● Quoted text:

>> begin

Oo, Sheffield Lab. I've got one of those!


----------



## suecello (Oct 27, 2017)

Hard to pick one. My picks don't have anything to do with the recording quality for the most part:
Brahms - Julius Katchen playing the Handel Variations
Verdi Requiem - the Reiner version with Price, Elias, Bjorling, Tozzi
Beethoven Op. 131 - Guarneri String Quartet (1990 recording)


----------



## Kreisler jr (Apr 21, 2021)

Bruce said:


> I have not heard many recordings of Mahler's 5th symphony, so the recordings I have to chose from are limited. But for sonic quality, I was really impressed with *Bernstein and the VPO *on DG. Awfully hard to chose only one, though. Ask me tomorrow, and I'd probably come up with a different recording.


Design and presentation of classical music has been all over the place (often ugly or boring) but this series was really a beauty. I only have 4,5,6 of them (#1 with a different cover, musically only #5 and #6 are great favs, and the whole older Mahler with Bernstein on Sony) but I am tempted to get a few more of the DG series with the original covers because they are so nice.


----------



## fbjim (Mar 8, 2021)

On the other hand there's the hilarious cover of the full cycle.


----------



## Kreisler jr (Apr 21, 2021)

The check at XXXL seems to be missing.  These covers are at least funny but I wouldn't get anything for the sake of them.


----------



## fbjim (Mar 8, 2021)

It was part of a series of budget boxes by DG which had a theme of packaging boxes. Some of them were perfectly nice but they got a bit wacky with a few of them.


----------



## Merl (Jul 28, 2016)

NoCoPilot said:


> *Left turn question: *for those of you who chose a string quartet or solo piano recording as your "best ever recording," what criteria did you use?
> 
> Obviously can't be frequency range or dynamic range. Probably isn't imaging. Is it noise floor? Mid-range clarity? Close miking? Distant miking and thus hall resonance?


Primarily performance. Its just a wonderfully expressive, powerful account. The realistic miking, soundstage, etc just totally enhance what is already a brilliant performance. The combination of the lot makes it special.


----------



## RobertKC (Dec 9, 2013)

IMO/IME, the best audio quality involves modern performances/recordings (i.e., performances recorded in the last 15 years or so) that were captured and mastered in multi-channel hi-res digital (e.g., 24bit/192kHz PCM, or DSD), and delivered on a disc featuring DTS-HD MA 5.1 (e.g., Blu-ray, Pure Audio Blu-ray, Ultra HD Blu-ray), or an SACD disc that features multi-channel DSD.

My main criterion in assessing audio quality of a recording is that the recording creates the illusion that I’m in a world-class symphony hall or opera house listening to a live performance that involves no use of electronics.

Here's my relevant thread about Blu-ray discs: Blu-ray Videos of Classical Concerts

If you want just one example of state-of-the-art audio, then I suggest the DTS-HD MA 5.1 audio track of the following Blu-ray disc:










There are many more examples of excellent Blu-ray discs in the thread I’ve referenced above.

IMO/IME, the best-available Blu-ray DTS-HD MA 5.1 audio far surpasses stereo recordings (particularly Redbook CD).

>> end

● Data extract:

>> begin

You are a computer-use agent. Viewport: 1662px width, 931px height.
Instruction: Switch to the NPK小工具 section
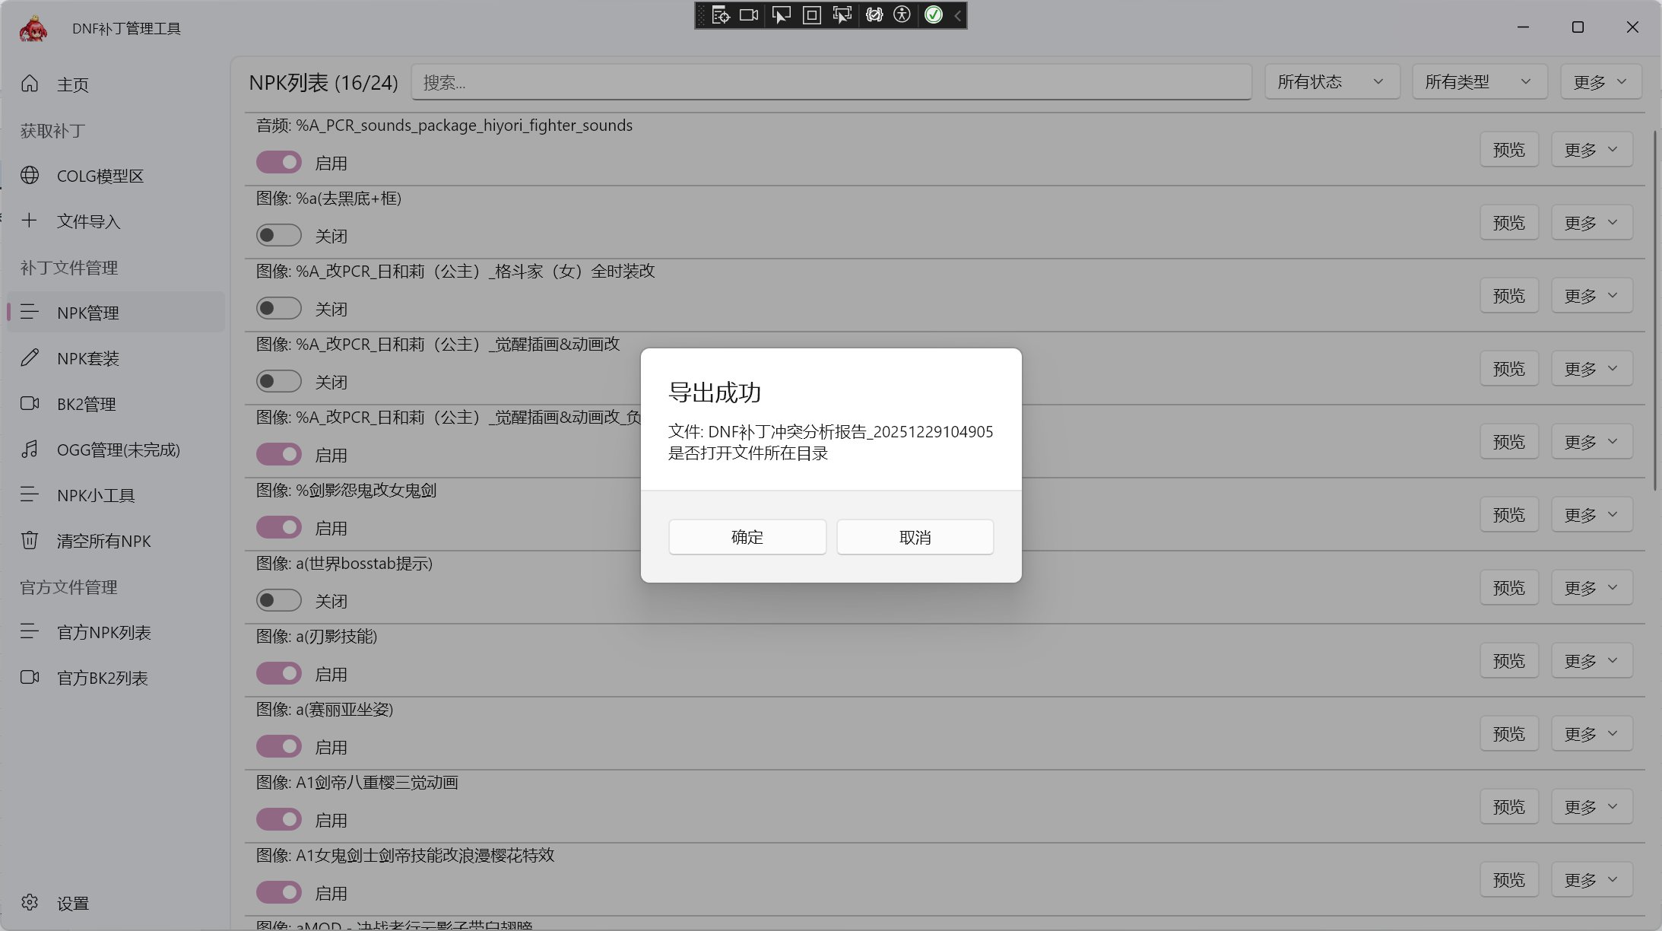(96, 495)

>> end
>> begin

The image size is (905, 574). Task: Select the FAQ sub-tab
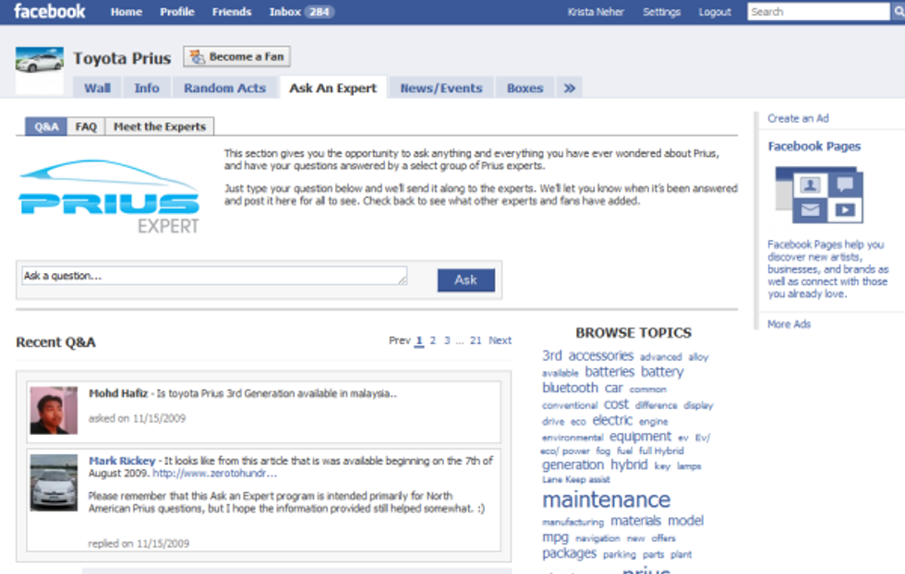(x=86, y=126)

>> end
>> begin

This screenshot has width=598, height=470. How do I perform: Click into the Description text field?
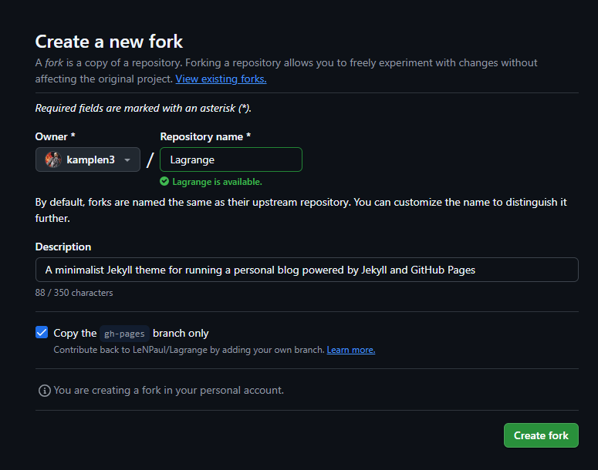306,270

>> end

● Stated task 1: In two sentences, summarize the forum thread on classical recordings.
● Stated task 2: List every distinct username that heads a post in the forum thread on classical recordings.
● Stated task 3: Write the next post in the forum thread on classical recordings, following on from the last one shown.

● Exercise response 1: Forum members name favorite classical recordings, such as Julius Katchen playing Brahms's Handel Variations and the Reiner version of the Verdi Requiem, and comment on the covers of a DG Mahler series and a set of DG budget boxes themed on packaging boxes. Others explain how they judge a recording, with one putting performance first and another favoring modern multi-channel hi-res recordings on Blu-ray or SACD that create the illusion of a live performance in a world-class hall.

● Exercise response 2: suecello, Kreisler jr, fbjim, Merl, RobertKC

● Exercise response 3:
P.S. Blu-ray classical music recordings often include high-definition video. High-definition video is particularly relevant for ballet and opera (i.e., seeing the actors, singers, dancers and scenery). Another major benefit of Blu-ray audio/video discs (Blu-ray, Ultra HD Blu-ray) is the ability to see the libretto of an opera on the HDTV screen. (For example, providing an on-screen English translation of an opera sung in Italian.) Additionally, I think that high-definition video is very enjoyable for classical symphonic concerts (i.e., seeing the conductor, musicians, and concert hall).


----------



## RobertKC (Dec 9, 2013)

The following modern recording that includes Biber’s “Missa Salisburgensis” is another example of a Blu-ray that has excellent hi-res multi-channel DTS-HD MA 5.1 audio, and high-def video. 










IMO, the in-home experience delivered by this Blu-ray far surpasses what CDs are capable of delivering.


----------



## Mxc93 (Dec 14, 2021)

For me, it is the Bernstein Shosty 7 with the CSO. My favorite recording ever.


----------



## SanAntone (May 10, 2020)

There is no way I can answer this question. As I am listening to a recording, it becomes the best recording I have ever heard. I don't retain an auditory memory of a recording and don't compare one to another. Also, I am only interested in hearing a work and almost any performance will do.

I realize that I am probably an exception for the TC community, which seems to include members who are intimately knowledgable about recordings and can speak to good, better, best - but I'm not like that.


----------



## Organfan (Feb 11, 2013)

I feel like like an outlier in this discussion (born in 1950) but I don't admire recording-quality as my most important criterion. For my money, what gets me is a superior interpretation of a well-known work. Arthur Grumiaux's lesser-known recording of the Brahms Violin Concerto from 1958 with the Concertgebuow leaves every other recording in the dust, including his own later rendition. Periodically it gets re-released. Standards? The orchestra is superb! Grumiaux's architecture, his taste, and intelligence put me on the floor every time! His double-stopping has an indescribable "royal" flavor. The moods and colors the generates are unusually varied. His ending of the work reminds me of the end of a tragic opera. He does all that by sheer timing mastery. I could go on, or did I already?
Hey, it's up on Youtube! (Turn it up.)


----------



## hrpschrd (Oct 10, 2011)

For Bach's dense contrapuntal music, I recommend the "Oboenwerke" three disc series in SACD surround on Caro Mitis label. The playing of these concertos and suites is excellent but with surround you can clearly hear each part as they weave their magic around you. Really delightful. The ultimate Bach for me (Art of Fuge) is unavailable. There are very few recordings of the completed four-fuge conclusion and none in surround.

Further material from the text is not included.